Hackfinity Battle 2025 CTF: Sneaky Patch (TryHackMe)

In this challenge, a high-value system was suspected to be compromised by a stealthy kernel-level backdoor. Traditional security tools failed to detect the attacker’s presence, signaling the need for a manual forensic investigation. The objective was to inspect the system’s kernel modules, identify malicious artifacts, and extract hidden information that could reveal the attacker’s persistence method.

Forensics - Sneaky Patch

A high-value system has been compromised. Security analysts have detected suspicious activity within the kernel, but the attacker’s presence remains hidden. Traditional detection tools have failed, and the intruder has established deep persistence.
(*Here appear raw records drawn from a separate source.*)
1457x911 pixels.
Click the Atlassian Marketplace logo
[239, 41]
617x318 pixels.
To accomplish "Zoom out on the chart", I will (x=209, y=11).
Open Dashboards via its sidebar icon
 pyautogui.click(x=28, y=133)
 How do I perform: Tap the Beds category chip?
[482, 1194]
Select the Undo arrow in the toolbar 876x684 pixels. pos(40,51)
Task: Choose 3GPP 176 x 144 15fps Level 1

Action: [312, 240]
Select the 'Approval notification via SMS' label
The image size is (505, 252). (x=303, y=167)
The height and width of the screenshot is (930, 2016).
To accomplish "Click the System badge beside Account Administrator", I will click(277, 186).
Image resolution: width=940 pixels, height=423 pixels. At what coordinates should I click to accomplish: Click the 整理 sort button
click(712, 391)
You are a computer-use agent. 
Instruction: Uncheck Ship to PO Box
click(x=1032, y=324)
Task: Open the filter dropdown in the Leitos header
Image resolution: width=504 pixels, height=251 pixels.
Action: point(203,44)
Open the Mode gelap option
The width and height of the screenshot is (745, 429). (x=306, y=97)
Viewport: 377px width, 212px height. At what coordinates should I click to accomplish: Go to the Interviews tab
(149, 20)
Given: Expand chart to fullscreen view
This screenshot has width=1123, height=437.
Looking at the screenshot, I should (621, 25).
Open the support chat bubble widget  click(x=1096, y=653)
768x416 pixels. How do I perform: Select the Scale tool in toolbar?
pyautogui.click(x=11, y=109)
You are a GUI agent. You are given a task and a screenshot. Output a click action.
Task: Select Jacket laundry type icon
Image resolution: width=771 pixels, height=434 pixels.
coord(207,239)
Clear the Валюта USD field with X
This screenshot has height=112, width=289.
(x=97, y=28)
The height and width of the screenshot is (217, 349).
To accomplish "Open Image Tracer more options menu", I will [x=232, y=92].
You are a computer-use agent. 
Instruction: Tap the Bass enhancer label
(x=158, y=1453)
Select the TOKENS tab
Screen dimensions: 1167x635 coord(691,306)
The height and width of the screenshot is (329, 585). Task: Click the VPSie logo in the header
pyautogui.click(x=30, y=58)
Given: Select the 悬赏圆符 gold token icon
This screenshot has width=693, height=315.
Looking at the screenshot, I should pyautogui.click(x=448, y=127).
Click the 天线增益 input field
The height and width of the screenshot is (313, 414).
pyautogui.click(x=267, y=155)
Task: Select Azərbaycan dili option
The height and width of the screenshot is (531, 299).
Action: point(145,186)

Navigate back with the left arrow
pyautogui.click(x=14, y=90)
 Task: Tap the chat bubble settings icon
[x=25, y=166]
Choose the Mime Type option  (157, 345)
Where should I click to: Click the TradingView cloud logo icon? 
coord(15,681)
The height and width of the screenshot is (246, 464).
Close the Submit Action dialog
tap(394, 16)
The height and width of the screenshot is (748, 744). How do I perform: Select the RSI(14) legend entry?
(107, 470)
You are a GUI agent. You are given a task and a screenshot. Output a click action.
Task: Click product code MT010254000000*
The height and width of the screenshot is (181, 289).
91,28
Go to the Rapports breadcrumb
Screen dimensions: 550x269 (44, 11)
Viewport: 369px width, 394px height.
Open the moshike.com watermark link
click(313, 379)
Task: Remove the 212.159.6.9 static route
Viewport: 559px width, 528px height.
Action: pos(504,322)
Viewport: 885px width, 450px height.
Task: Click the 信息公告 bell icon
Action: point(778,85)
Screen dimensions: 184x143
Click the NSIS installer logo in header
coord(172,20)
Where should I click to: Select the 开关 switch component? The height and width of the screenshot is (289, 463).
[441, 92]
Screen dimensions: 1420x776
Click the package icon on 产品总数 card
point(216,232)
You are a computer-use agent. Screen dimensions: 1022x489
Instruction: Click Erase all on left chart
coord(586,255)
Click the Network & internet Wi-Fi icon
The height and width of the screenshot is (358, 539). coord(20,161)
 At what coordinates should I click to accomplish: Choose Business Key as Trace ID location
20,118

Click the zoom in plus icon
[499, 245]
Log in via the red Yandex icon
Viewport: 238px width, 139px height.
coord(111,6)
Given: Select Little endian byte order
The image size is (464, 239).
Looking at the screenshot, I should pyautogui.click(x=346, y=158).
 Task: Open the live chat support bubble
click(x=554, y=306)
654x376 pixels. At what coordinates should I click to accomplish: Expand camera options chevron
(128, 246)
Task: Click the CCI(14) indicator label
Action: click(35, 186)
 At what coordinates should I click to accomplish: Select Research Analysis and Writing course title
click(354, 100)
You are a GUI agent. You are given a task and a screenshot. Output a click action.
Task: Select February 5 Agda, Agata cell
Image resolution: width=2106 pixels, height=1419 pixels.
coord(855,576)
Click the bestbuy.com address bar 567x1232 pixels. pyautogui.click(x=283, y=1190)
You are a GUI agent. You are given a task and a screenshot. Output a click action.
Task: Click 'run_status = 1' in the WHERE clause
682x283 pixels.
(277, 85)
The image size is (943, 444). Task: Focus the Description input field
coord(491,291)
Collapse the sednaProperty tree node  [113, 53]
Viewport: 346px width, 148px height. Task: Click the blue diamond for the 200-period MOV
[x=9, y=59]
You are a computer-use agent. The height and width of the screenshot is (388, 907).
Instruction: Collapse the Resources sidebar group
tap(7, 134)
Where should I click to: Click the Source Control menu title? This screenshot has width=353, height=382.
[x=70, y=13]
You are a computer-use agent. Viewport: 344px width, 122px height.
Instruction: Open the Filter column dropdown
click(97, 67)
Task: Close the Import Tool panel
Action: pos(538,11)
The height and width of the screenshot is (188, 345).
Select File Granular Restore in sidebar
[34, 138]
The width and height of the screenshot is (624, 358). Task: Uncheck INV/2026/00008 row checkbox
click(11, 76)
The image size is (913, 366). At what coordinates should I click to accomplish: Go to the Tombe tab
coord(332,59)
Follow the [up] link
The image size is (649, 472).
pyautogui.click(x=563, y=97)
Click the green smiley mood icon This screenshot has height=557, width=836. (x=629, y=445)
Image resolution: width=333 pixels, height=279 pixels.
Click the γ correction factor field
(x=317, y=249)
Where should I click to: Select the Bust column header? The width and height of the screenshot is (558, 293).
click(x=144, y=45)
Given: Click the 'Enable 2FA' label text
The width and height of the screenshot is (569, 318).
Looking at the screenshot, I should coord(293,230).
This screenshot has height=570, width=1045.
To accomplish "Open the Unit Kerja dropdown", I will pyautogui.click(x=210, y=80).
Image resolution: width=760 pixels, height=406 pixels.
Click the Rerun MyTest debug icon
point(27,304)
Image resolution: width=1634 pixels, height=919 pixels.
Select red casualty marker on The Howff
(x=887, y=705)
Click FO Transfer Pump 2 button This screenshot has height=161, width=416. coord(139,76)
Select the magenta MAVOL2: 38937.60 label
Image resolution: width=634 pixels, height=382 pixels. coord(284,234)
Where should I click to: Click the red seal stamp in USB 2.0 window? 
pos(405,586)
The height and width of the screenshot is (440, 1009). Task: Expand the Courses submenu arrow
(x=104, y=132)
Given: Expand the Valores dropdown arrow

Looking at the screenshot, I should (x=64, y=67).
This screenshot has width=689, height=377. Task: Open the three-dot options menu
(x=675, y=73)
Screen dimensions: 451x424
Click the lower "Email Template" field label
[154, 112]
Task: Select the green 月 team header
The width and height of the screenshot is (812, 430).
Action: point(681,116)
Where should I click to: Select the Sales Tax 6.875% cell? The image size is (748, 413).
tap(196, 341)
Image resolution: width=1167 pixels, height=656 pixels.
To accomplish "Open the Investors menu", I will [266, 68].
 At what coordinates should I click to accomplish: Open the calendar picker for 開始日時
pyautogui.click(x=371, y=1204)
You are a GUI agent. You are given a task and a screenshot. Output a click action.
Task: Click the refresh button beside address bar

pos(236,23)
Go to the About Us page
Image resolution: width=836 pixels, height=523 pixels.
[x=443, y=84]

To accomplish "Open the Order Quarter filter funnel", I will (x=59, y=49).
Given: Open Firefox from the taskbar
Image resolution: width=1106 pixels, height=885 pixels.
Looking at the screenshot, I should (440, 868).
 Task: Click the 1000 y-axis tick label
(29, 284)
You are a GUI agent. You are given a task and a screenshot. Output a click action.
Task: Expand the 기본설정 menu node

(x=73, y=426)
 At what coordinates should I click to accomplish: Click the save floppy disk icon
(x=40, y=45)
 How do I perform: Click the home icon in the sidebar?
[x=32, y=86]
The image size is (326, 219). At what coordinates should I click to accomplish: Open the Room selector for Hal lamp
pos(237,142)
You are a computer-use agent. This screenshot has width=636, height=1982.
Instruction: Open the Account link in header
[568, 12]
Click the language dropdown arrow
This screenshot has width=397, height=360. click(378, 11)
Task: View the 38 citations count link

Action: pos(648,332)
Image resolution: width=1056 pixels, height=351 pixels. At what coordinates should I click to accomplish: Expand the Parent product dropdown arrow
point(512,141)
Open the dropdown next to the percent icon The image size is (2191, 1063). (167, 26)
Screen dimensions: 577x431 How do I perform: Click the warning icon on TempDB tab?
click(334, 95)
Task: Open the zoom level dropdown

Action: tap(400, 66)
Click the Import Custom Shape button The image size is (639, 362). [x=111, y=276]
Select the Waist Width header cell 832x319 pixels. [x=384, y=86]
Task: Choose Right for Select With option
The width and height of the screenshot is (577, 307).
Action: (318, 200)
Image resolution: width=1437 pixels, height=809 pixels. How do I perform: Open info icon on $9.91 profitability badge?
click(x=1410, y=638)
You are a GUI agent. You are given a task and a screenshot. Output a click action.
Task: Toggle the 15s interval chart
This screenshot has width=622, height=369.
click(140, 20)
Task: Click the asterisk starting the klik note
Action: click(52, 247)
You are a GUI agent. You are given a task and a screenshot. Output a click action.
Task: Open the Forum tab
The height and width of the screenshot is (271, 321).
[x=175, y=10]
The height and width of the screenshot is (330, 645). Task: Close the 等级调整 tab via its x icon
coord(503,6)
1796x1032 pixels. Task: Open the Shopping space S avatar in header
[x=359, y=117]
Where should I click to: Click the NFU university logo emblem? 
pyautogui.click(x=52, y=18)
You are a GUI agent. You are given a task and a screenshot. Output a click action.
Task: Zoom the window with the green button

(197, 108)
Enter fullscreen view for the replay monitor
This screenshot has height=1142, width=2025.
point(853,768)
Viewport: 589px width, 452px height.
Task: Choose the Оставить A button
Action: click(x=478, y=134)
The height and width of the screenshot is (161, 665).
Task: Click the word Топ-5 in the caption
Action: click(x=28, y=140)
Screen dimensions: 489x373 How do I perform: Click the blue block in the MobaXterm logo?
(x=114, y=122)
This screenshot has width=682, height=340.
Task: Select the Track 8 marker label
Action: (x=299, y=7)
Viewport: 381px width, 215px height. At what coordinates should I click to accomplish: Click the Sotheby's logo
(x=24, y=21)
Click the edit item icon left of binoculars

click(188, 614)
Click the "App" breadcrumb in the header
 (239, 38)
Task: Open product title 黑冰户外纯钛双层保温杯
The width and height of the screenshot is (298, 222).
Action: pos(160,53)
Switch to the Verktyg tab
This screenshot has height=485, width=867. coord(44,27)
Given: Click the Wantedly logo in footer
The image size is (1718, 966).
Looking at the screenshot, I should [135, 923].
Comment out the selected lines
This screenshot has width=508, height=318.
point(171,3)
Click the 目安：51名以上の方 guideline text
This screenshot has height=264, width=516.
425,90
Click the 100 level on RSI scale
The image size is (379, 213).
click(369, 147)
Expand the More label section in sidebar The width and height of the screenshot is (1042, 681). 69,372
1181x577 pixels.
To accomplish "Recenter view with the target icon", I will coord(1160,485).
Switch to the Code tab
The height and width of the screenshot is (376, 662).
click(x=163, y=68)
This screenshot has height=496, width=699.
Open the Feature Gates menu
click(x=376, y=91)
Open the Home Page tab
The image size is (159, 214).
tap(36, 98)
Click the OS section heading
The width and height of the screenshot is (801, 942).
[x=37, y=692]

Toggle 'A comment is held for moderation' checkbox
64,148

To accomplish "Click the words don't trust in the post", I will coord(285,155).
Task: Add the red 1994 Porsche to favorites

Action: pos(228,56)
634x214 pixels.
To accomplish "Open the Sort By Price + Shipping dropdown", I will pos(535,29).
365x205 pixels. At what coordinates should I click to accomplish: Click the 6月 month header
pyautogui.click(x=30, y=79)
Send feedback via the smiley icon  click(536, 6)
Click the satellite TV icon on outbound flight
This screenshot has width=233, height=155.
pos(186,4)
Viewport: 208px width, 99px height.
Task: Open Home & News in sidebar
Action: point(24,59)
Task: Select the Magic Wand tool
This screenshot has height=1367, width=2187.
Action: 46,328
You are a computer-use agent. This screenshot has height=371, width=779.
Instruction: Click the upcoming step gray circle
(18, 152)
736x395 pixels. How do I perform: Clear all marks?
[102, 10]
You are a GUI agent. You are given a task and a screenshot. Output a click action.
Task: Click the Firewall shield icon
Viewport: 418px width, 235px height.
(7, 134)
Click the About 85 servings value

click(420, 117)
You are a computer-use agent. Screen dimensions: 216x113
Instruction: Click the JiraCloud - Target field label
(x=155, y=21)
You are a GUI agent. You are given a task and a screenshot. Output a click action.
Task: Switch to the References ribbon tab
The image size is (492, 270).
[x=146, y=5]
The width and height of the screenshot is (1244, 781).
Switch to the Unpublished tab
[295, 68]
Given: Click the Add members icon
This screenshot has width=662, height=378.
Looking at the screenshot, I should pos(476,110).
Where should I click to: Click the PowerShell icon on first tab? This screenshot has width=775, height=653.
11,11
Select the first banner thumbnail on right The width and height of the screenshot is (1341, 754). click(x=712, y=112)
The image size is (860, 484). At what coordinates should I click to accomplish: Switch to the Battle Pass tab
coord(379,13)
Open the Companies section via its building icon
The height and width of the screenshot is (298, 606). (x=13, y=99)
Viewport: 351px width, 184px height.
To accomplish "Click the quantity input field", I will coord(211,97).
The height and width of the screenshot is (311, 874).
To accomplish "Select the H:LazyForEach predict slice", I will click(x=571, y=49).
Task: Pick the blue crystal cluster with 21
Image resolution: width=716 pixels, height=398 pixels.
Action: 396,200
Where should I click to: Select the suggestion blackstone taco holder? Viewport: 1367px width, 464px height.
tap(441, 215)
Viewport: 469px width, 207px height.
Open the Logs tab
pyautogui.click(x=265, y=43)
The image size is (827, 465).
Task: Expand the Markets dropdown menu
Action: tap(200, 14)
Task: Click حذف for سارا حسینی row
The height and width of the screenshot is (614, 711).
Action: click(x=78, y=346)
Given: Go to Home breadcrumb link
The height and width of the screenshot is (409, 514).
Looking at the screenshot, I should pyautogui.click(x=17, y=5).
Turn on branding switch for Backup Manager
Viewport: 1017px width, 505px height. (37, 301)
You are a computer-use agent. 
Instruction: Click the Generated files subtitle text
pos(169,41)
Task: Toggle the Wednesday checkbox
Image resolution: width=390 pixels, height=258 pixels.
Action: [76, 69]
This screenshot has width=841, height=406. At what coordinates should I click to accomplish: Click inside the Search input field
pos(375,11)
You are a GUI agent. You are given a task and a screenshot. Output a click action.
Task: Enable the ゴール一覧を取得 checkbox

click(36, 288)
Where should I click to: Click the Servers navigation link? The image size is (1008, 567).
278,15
Investigate a live system suspected of running a kernel-level backdoor.

ls /proc | grep -E '^[0-9]+$'

cat /proc/modules

uname -r find /lib/modules/$(uname -r) -type f -name "spatch.ko" 2>/dev/null

strings /lib/modules/6.8.0-1016-aws/kernel/drivers/misc/spatch.ko | less

used dcode.fr to decode the ASCII Code

Through systematic inspection of the /proc filesystem and loaded kernel modules, the malicious file spatch.ko was uncovered. By analyzing the module with strings, hidden ASCII-encoded data was retrieved and later decoded to reveal the attacker’s secret. This investigation highlights the importance of low-level forensic analysis when dealing with advanced threats, as attackers often bypass conventional detection by embedding themselves deep within the kernel.